Malware Designed to Steal Intellectual Property
Cybercriminals use a variety of malware types to help them commit their crimes. Some of these malicious tools use modern state-of-the-art technologies. Other tools are older, but still effective—especially when used repeatedly and in mass. Here’s a short list of some of the more common types of malware and malicious techniques cyberthieves use to steal IP.
Keyloggers: Malicious software that captures data as it’s entered into the system. While keyloggers can potentially capture large amounts of data as it’s typed into the victim’s keypad, they are normally used to capture login credentials like the victim’s user ID and their password. The credentials are then used to log in and steal IP.
Cross Site Scripting: A type of injection attack where cybercriminals deliver malicious script or code to a client browser, often via a vulnerable web application. In this type of attack, cybercriminals trick a users’ browser into executing malicious code. A classic example is causing a browser to display a popup with a link to a website that installs additional malware which cybercriminals use to steal IP. In other cases, an XSS attack will cause a victim’s browser to send confidential data or cookies containing login credentials to the attacker. Read Lastline’s blog Malware Detection—Discovering Cross-Site Scripting Attacks to learn more about cross site scripting.
Drive-by Downloads: Criminals compromise a website, often a legitimate one, by embedding or injecting malicious objects inside the web pages. The infections are invisible to the user, and range from malicious JavaScript code to iFrames, links, redirects, malvertisements, cross-site scripting, and other malicious elements. Cybercriminals frequently use drive-by downloads to steal IP. See Drive-By Downloads and How to Prevent Them to learn more.
Ramscraping: Some malware is designed specifically to read and capture data from an infected machine’s RAM. This approach to IP theft is effective even when sensitive data is encrypted while it is stored on disk. To use encrypted data, a system must first decrypt that data. That typically occurs in RAM. Ramscraping malware copies the data while it’s in RAM and unencrypted.
Man-in-the-Browser: This malware sits in the browser, between the user interface and the connected website or application. From this vantage point, Man-in-the-Browser malware can view and capture everything the user enters or sees.
File Hosting Service Exploits: This type of man-in-the-cloud malware is specifically designed to copy cloud-based files. It often abuses vulnerabilities in a hosting service’s file synchronization features, capturing and copying IP and other sensitive data during the update process. Such exploits are increasingly dangerous to businesses as they escalate the use cloud-based services to share sensitive customer and corporate data.

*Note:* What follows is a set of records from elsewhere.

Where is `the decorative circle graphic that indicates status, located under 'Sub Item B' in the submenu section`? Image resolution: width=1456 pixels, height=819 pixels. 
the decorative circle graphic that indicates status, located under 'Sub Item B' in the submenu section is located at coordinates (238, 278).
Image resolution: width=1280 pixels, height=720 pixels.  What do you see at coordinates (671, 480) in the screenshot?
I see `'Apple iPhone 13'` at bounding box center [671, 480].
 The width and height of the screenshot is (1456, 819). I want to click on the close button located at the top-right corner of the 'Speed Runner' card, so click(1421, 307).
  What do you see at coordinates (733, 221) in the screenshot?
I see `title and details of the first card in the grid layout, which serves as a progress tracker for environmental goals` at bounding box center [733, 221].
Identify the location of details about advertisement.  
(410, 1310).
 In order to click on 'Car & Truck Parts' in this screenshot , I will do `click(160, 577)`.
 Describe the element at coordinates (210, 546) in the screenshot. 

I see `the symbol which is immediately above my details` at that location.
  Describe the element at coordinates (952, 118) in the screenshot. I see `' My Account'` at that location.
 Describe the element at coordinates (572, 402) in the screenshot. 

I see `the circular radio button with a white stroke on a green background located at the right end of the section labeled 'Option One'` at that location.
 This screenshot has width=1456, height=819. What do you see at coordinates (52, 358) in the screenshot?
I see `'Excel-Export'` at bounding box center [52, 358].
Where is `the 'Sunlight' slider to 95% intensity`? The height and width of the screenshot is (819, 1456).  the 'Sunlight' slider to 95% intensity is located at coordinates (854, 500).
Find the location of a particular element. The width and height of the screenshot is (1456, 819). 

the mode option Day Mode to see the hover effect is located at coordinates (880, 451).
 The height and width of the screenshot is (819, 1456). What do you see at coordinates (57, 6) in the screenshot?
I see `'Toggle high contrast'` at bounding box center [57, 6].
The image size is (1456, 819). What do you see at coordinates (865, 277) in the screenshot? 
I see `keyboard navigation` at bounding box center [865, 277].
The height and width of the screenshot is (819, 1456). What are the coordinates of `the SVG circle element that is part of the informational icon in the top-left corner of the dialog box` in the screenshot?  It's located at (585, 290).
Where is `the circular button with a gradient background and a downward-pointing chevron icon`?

Economic Espionage as a Service: Dishonest organizations and cybercriminals can easily find tools and services they need to spy on and exfiltrate highly confidential IP from competitors or other entities. It’s even possible to hire hackers to do the actual spying. Espionage-as-a-Service makes it relatively easy for not only state-sponsored cybercriminals to steal IP, but much less sophisticated and funded entities as well.
Companies Must Protect Their IP
There is no letup in attempts to steal IP from U.S. or other leading countries. Whether state sponsored or at the hands of organized crime, IP theft is here to stay and it’s important that companies take a proactive stance to protect their intellectual property. Since cybercriminals will target any trade secret of value, virtually every innovative organization is at risk.
Sadly, unless sophisticated security controls are in place, including advanced malware protection, organizations are often unaware that they’ve been victims of IP theft until it’s too late.
Fortunately, enterprises can dramatically reduce their odds of becoming a victim of IP theft by diligently and continuously implementing the very latest malware detection technologies.